Work required:
Copy word for word, please, the lines of the entries below running from the one containing "Given: Click the CEST timezone label" to the one containing "Open the 工具(T)", both ends included.

=== Section Start ===

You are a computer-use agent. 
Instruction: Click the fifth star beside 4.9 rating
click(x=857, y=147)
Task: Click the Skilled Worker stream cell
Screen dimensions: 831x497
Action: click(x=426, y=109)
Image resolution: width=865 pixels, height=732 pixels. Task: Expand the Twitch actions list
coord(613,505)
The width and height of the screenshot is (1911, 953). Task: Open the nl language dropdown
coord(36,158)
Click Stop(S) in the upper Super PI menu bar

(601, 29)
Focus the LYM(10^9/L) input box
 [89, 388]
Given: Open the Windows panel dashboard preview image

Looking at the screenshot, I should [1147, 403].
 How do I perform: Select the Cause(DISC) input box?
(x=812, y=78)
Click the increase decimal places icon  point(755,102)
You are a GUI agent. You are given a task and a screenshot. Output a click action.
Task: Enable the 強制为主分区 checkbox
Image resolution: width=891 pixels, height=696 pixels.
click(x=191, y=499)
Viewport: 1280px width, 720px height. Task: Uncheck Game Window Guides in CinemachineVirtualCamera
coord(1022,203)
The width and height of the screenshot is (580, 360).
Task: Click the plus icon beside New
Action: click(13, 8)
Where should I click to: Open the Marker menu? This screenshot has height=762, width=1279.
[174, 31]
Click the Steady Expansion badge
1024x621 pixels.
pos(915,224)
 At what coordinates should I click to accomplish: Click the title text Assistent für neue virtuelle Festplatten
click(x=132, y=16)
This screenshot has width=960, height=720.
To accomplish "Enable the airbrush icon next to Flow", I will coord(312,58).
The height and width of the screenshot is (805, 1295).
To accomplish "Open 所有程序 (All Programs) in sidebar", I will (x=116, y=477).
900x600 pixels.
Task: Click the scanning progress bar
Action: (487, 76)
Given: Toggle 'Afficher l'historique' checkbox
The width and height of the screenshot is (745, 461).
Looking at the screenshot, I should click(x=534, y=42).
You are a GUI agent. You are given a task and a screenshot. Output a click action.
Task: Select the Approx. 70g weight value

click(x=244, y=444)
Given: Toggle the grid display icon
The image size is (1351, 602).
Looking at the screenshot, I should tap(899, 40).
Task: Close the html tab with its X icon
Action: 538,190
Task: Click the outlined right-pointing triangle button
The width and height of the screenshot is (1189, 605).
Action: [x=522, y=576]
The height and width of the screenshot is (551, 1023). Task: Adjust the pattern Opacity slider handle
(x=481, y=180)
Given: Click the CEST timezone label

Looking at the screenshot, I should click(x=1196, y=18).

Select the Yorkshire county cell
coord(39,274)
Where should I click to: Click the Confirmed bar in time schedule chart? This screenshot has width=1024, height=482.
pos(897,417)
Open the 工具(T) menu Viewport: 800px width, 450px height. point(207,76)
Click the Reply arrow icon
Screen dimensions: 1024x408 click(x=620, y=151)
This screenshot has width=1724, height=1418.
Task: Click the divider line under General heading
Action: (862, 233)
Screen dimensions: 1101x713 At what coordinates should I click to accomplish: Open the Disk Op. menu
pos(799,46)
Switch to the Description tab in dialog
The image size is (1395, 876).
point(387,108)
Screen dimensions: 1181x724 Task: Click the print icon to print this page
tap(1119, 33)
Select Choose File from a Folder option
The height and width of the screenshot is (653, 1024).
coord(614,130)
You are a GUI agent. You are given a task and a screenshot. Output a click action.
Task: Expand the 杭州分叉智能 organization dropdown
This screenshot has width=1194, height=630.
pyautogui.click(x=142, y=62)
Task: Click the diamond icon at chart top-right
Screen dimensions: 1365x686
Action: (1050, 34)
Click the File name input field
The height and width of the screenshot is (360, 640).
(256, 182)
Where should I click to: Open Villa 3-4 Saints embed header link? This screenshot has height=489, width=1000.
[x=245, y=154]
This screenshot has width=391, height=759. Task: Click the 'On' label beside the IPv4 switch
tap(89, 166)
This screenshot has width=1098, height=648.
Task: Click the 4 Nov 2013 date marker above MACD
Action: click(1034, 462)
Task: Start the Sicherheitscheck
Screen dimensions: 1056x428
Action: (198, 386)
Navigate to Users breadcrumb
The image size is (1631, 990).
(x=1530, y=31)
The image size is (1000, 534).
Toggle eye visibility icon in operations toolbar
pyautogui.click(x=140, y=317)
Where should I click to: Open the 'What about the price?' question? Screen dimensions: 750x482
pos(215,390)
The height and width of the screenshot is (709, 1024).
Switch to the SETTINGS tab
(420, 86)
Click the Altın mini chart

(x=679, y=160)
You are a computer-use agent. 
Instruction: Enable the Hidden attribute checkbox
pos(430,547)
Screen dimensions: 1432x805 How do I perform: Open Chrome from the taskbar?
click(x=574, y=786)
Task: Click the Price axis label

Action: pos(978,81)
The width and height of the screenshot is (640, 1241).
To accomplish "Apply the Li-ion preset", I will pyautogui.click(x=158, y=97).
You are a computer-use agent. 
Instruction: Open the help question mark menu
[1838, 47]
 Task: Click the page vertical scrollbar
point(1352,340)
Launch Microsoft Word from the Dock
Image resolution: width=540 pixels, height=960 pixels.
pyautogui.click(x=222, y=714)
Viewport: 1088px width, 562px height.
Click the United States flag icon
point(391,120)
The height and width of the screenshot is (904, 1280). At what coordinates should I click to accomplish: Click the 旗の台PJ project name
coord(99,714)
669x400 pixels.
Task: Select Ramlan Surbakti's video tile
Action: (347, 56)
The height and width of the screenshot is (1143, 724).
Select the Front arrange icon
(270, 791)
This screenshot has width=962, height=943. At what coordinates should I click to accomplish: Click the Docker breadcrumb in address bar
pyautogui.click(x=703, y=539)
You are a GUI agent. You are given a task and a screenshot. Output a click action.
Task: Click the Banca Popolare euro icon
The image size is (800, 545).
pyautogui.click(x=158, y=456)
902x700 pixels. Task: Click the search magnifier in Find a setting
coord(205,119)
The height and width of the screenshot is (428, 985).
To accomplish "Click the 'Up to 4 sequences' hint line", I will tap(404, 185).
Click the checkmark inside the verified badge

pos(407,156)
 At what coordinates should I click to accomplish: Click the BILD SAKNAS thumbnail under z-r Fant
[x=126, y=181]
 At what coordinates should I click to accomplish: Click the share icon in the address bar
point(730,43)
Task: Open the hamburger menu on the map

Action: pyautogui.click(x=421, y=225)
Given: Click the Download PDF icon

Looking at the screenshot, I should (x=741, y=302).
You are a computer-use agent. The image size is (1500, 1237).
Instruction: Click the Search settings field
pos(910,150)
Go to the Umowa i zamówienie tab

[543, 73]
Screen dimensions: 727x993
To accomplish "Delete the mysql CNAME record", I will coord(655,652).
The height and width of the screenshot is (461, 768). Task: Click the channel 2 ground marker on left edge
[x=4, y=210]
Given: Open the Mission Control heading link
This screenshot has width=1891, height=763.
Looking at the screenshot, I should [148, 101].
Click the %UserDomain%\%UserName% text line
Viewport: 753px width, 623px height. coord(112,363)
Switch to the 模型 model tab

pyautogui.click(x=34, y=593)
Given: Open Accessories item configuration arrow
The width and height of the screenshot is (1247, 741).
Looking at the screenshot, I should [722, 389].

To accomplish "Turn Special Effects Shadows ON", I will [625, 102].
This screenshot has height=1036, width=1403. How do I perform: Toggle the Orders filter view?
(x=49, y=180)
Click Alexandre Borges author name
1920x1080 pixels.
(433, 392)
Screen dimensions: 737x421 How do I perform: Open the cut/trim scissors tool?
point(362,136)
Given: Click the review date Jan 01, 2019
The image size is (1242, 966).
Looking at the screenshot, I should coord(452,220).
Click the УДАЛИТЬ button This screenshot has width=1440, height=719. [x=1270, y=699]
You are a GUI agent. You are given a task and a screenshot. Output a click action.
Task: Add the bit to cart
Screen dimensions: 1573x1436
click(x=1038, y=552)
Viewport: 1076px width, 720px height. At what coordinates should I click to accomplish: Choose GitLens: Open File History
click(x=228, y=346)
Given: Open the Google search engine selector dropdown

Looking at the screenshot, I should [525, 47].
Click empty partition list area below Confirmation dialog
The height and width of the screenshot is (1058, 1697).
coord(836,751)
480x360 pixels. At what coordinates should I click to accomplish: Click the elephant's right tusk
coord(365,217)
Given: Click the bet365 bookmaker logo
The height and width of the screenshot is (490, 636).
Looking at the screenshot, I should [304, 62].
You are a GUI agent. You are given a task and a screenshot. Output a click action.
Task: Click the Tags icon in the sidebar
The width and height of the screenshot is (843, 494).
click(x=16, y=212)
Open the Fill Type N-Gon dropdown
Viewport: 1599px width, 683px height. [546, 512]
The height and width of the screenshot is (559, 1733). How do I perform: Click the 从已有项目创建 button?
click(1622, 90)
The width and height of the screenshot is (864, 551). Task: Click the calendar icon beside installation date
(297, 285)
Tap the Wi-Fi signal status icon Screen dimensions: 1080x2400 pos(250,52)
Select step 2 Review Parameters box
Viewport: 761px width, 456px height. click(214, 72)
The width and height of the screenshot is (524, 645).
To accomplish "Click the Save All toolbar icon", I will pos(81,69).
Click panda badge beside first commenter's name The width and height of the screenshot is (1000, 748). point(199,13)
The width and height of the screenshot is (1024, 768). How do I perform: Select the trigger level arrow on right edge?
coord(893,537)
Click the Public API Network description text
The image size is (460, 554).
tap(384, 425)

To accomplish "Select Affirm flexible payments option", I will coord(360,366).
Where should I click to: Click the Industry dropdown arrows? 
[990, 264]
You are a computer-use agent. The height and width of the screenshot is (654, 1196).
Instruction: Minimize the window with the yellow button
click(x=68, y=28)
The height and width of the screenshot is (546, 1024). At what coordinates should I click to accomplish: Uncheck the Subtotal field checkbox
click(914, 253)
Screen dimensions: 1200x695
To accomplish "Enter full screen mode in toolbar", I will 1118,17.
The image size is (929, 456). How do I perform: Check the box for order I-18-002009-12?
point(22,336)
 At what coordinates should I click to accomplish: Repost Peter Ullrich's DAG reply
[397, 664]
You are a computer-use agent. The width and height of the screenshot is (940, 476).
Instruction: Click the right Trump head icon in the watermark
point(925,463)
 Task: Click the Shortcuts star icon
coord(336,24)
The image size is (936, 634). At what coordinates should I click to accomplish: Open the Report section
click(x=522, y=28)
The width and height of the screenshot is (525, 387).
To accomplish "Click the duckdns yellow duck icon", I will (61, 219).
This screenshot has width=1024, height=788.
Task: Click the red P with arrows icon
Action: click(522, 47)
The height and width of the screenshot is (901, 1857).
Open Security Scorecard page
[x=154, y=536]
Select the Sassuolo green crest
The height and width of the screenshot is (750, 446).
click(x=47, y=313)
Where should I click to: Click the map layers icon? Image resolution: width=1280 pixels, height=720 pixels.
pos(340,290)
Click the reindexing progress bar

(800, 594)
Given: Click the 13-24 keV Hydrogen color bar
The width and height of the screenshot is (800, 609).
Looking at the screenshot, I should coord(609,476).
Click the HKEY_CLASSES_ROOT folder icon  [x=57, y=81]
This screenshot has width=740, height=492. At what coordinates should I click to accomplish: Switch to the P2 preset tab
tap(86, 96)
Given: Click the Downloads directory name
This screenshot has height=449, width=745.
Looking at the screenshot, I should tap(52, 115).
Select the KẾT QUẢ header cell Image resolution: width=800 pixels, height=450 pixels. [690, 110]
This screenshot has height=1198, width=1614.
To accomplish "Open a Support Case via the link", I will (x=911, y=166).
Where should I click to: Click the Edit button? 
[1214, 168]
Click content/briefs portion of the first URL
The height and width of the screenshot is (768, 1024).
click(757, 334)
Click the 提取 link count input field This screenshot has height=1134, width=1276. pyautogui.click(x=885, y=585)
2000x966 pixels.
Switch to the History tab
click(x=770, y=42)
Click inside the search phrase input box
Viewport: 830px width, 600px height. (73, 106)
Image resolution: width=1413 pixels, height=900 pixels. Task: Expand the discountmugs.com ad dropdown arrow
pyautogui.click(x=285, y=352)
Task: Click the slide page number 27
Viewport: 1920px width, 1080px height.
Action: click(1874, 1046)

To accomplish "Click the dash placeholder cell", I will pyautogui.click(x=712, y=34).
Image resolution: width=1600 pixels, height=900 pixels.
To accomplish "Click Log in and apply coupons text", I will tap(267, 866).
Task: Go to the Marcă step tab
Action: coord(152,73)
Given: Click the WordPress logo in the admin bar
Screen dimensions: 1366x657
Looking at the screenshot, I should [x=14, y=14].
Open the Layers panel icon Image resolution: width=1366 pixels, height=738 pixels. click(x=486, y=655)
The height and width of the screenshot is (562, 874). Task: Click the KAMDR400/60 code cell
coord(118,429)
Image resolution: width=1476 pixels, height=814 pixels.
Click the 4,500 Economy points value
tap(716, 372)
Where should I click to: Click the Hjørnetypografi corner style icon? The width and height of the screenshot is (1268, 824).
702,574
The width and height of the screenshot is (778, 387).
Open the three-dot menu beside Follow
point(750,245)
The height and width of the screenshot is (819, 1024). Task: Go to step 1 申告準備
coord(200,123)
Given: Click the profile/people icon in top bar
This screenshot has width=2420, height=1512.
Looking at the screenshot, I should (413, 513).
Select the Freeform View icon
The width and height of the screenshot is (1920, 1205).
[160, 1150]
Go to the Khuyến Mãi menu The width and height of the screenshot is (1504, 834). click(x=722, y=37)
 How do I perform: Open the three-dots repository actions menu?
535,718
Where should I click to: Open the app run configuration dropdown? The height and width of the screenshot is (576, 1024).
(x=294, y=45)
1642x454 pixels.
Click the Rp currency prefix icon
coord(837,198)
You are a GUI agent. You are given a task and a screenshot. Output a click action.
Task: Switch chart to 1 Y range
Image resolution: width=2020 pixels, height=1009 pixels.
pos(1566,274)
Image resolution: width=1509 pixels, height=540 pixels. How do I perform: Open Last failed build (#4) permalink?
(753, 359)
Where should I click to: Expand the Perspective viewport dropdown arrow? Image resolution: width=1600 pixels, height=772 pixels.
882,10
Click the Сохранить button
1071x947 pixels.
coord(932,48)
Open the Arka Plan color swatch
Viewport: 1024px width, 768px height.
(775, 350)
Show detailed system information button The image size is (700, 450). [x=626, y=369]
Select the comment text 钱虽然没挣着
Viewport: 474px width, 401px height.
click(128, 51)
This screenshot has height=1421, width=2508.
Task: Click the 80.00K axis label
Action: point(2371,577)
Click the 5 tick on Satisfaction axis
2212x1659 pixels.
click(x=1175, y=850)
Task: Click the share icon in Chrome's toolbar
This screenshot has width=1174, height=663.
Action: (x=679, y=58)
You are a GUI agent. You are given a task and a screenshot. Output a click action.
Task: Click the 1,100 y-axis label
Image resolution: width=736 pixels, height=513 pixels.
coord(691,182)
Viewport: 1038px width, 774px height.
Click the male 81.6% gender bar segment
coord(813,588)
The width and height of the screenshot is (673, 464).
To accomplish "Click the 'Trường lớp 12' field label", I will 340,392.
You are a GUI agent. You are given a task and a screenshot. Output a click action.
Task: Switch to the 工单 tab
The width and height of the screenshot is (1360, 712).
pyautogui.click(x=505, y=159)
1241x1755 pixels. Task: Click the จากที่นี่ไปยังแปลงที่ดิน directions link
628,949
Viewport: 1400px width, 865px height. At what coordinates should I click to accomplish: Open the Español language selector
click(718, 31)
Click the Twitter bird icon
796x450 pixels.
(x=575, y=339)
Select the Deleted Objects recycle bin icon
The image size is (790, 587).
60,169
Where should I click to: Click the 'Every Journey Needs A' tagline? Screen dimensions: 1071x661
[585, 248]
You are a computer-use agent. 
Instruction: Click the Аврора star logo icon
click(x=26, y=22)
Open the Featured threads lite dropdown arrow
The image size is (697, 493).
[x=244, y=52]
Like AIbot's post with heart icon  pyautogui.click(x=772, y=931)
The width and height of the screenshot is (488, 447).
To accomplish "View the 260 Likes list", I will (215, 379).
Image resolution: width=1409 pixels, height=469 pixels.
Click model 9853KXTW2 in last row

=== Section End ===

Your response:
Given: Click the CEST timezone label

Looking at the screenshot, I should click(x=1196, y=18).

Select the Yorkshire county cell
coord(39,274)
Where should I click to: Click the Confirmed bar in time schedule chart? This screenshot has width=1024, height=482.
pos(897,417)
Open the 工具(T) menu Viewport: 800px width, 450px height. point(207,76)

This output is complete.